Stored items:
▼▼▼
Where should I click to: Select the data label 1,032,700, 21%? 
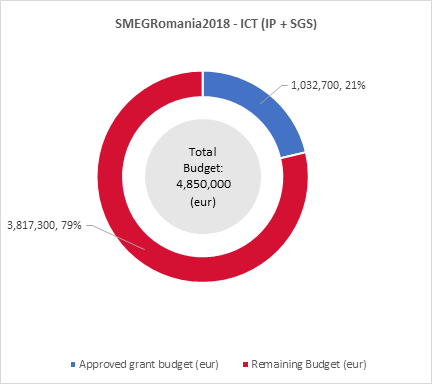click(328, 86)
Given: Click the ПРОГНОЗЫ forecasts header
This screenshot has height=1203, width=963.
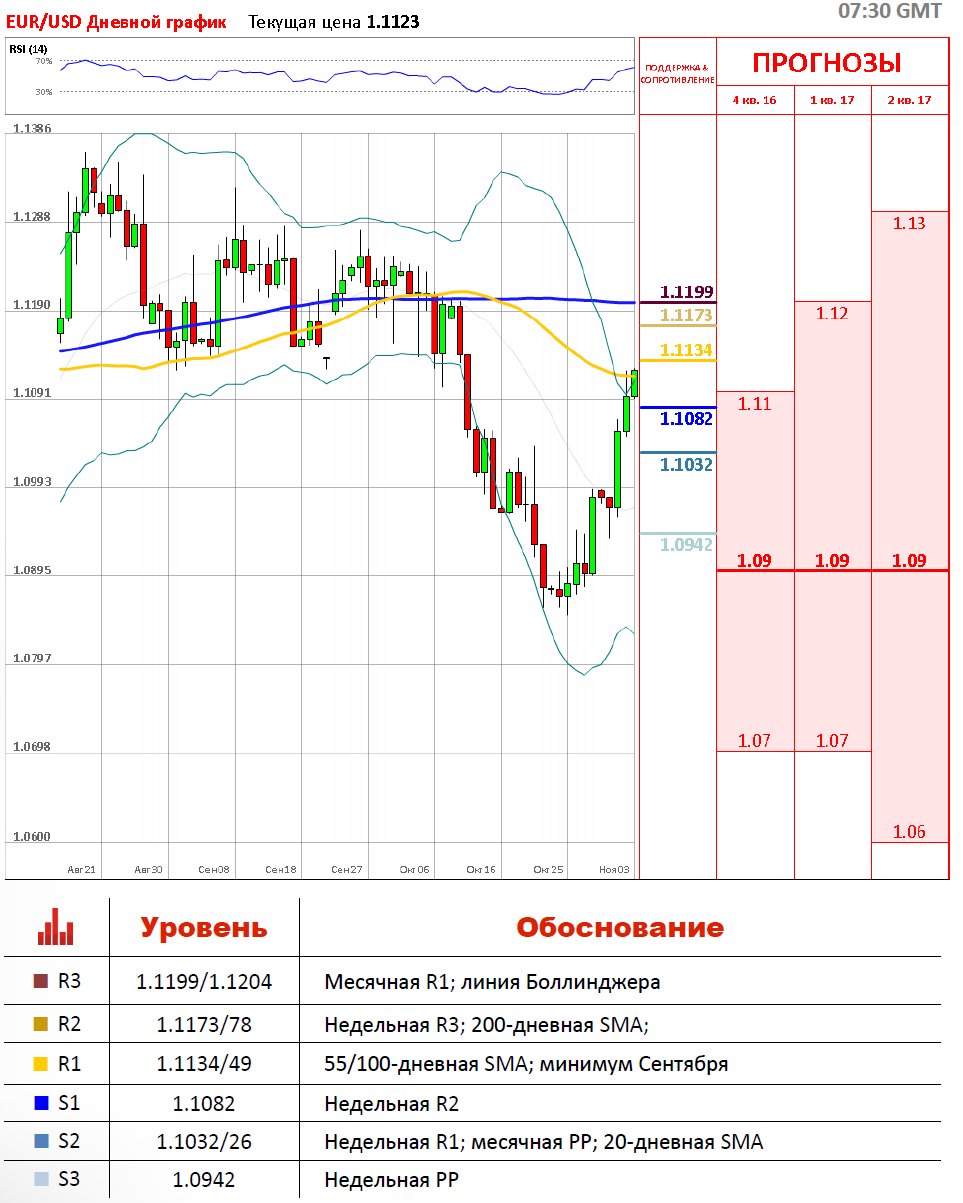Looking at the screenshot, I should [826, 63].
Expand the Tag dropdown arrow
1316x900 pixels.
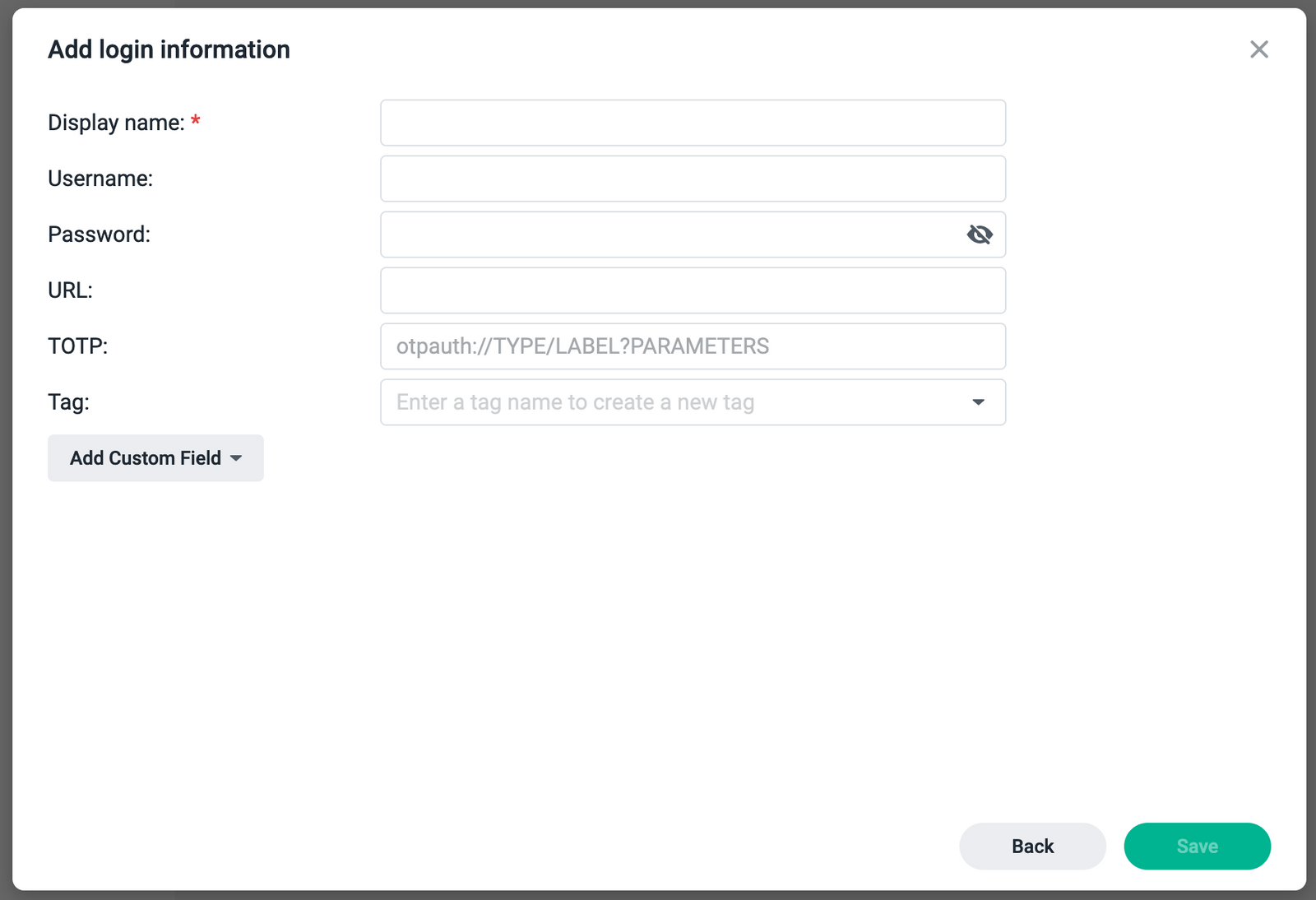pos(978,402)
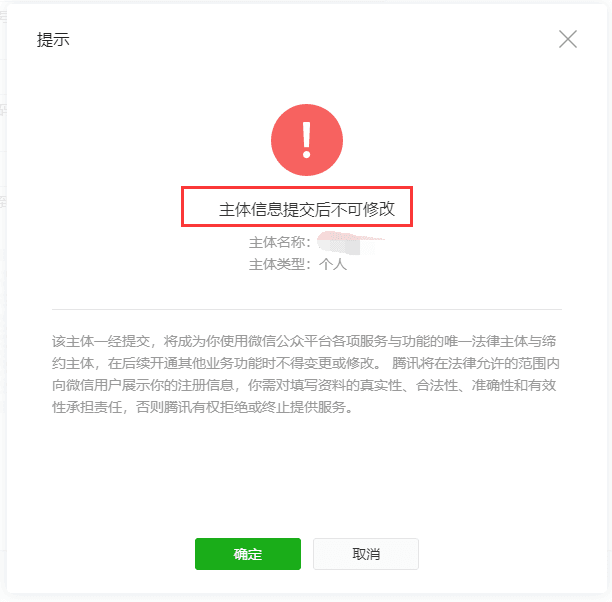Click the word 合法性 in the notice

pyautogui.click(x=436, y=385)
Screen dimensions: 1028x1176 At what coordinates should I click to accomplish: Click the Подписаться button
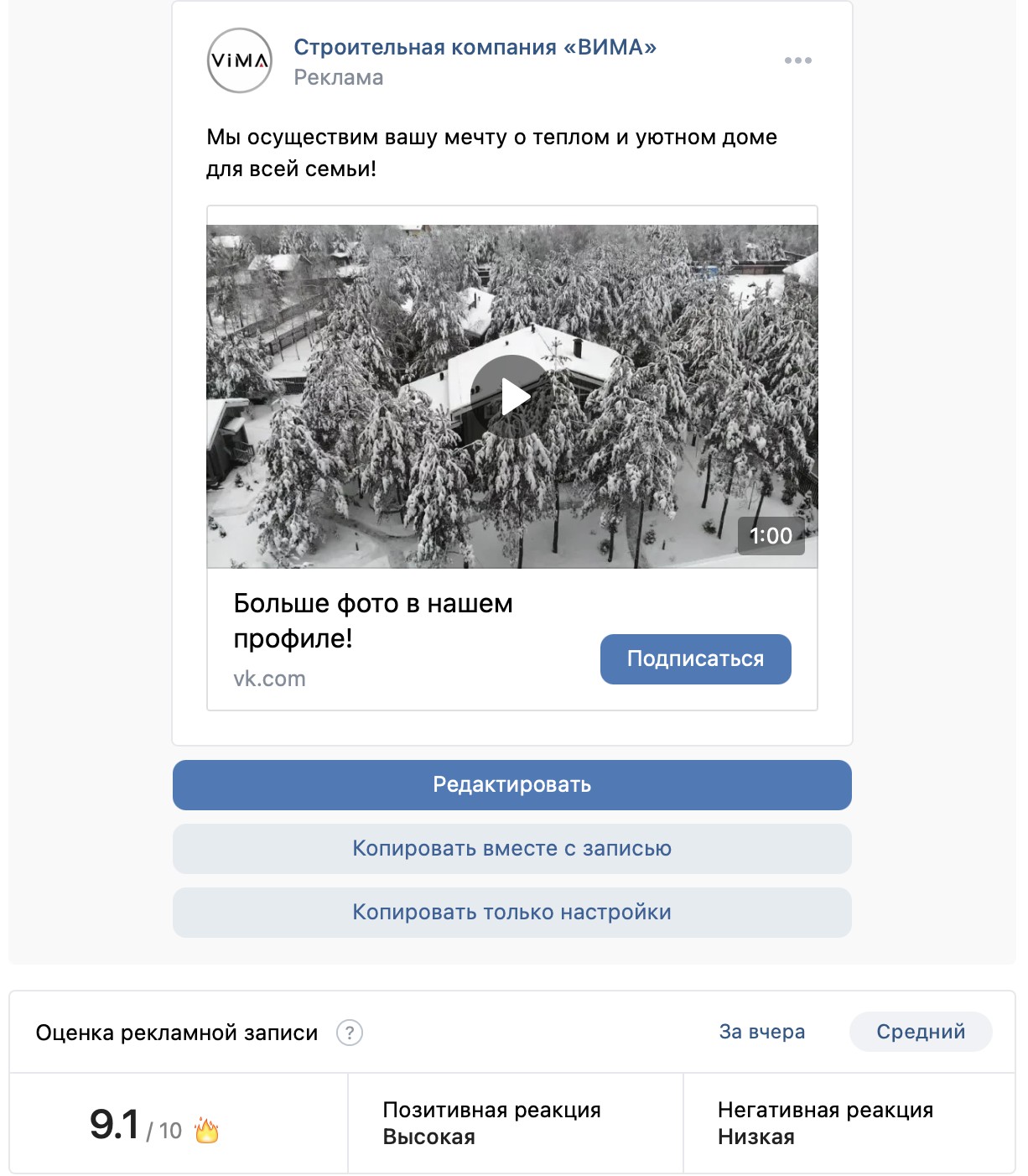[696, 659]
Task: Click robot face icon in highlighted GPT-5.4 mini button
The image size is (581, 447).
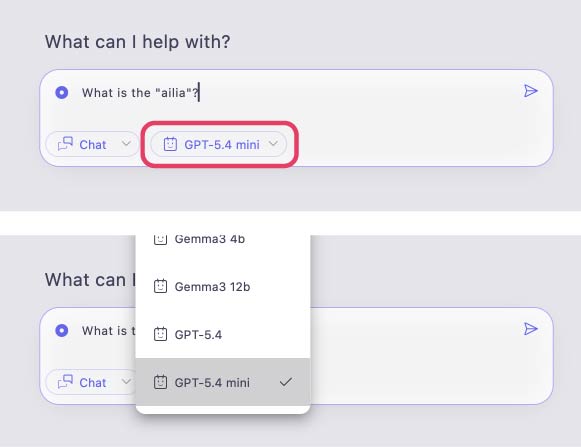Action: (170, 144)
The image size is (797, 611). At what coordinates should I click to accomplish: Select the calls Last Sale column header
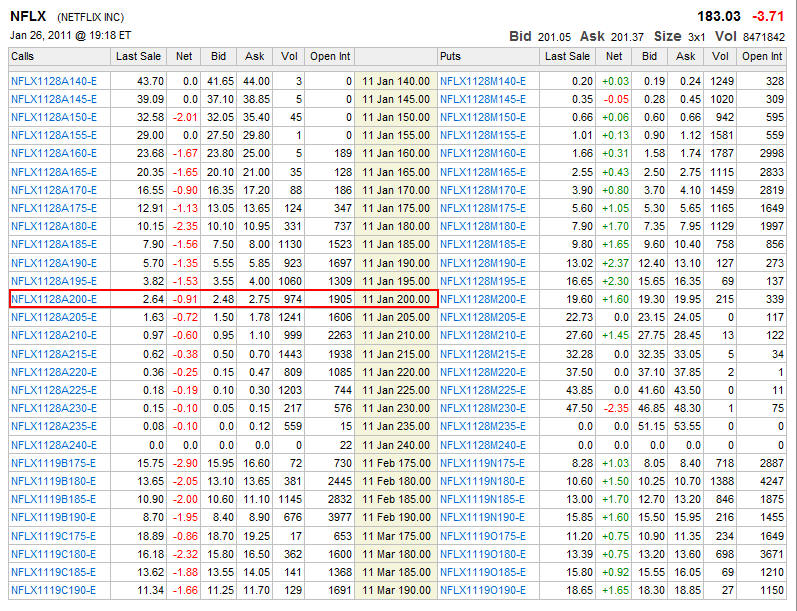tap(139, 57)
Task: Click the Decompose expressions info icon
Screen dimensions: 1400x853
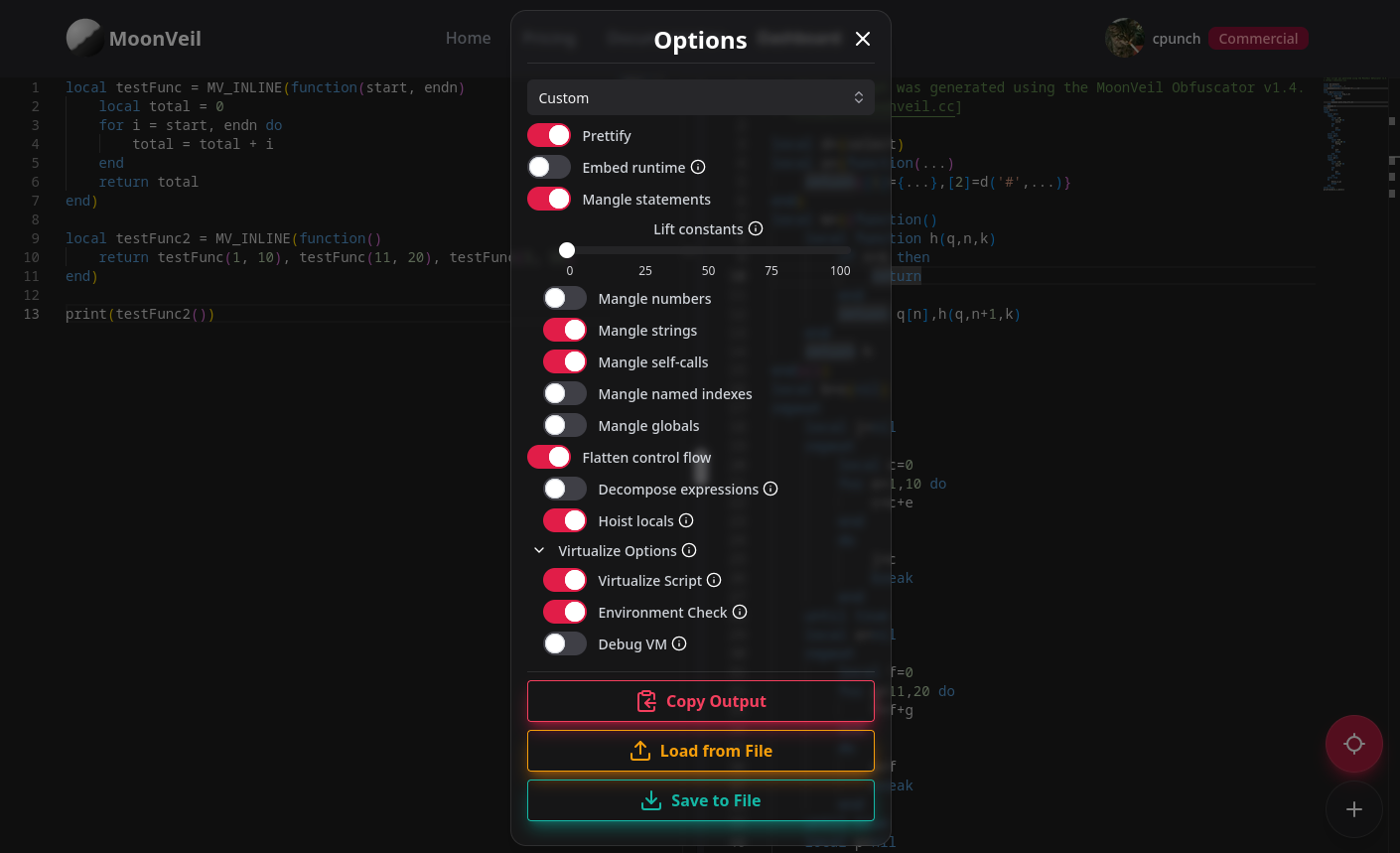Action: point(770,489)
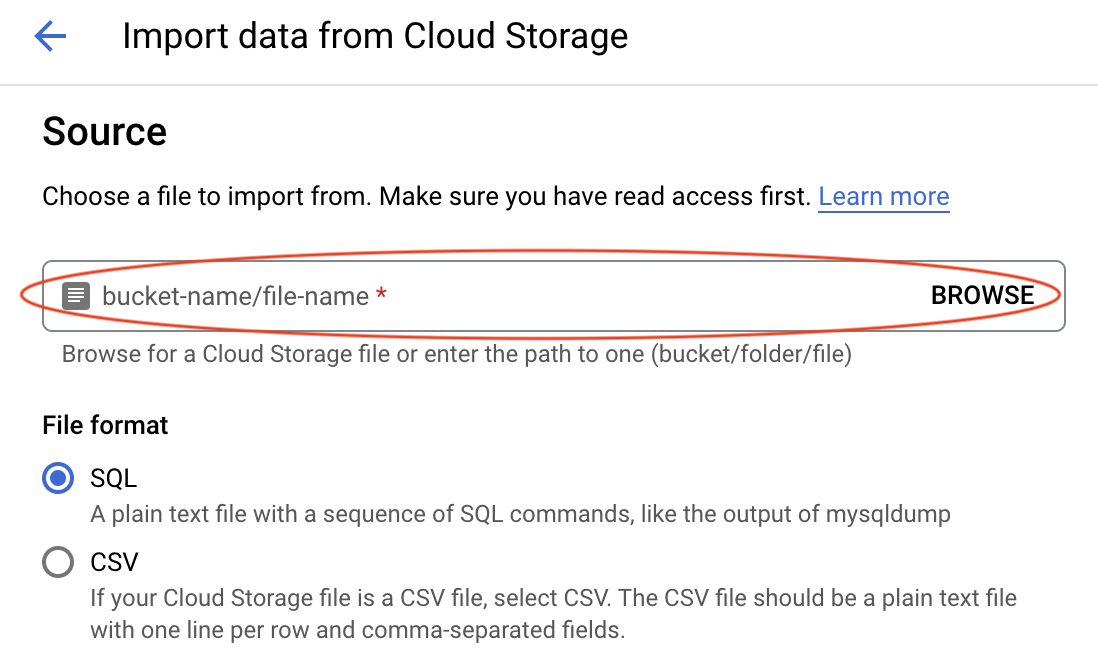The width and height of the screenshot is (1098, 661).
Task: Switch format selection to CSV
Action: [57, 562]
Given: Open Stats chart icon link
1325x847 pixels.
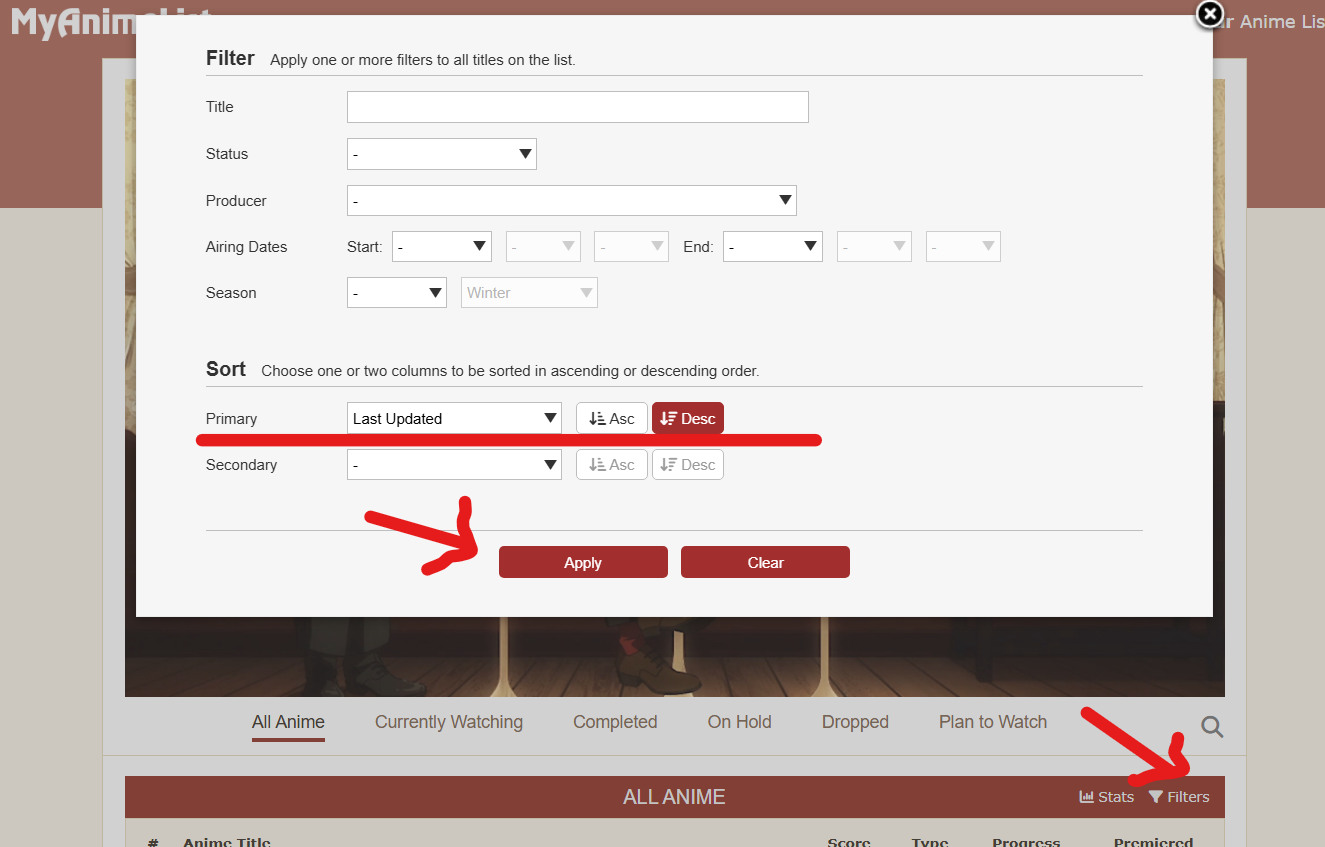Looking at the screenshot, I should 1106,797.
▲▲▲
ACTIVITY =>
Each line containing the word "Given" needs to be copied from the data above.

ANSWER AREA =>
Given: Click the ПРОГНОЗЫ forecasts header
Given: Open Stats chart icon link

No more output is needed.